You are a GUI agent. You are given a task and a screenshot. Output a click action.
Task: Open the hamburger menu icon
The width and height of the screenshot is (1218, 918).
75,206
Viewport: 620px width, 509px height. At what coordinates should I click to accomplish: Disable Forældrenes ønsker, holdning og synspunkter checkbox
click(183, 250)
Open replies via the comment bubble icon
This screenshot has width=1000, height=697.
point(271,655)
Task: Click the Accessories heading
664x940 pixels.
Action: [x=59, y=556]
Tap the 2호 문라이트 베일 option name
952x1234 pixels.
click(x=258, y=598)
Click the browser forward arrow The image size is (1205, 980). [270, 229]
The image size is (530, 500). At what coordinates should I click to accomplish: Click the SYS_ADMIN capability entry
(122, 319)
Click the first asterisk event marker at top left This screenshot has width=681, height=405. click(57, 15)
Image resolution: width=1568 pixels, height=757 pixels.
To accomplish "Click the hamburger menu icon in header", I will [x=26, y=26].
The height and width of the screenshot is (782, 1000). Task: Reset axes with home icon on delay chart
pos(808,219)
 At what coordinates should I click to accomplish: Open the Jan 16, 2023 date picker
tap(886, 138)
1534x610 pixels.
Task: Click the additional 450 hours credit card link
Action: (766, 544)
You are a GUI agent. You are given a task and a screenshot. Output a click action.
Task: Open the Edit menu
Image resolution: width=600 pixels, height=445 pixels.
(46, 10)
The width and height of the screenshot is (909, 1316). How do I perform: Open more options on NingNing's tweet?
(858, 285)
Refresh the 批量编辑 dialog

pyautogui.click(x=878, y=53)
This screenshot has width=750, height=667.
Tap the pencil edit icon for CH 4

....

> **Task prompt**
Format the lines from the one containing "This screenshot has width=750, height=667." through the end of the records as a JSON list of strings, one string per line, leaving out blank lines.

> **Output**
[
  "This screenshot has width=750, height=667.",
  "Tap the pencil edit icon for CH 4"
]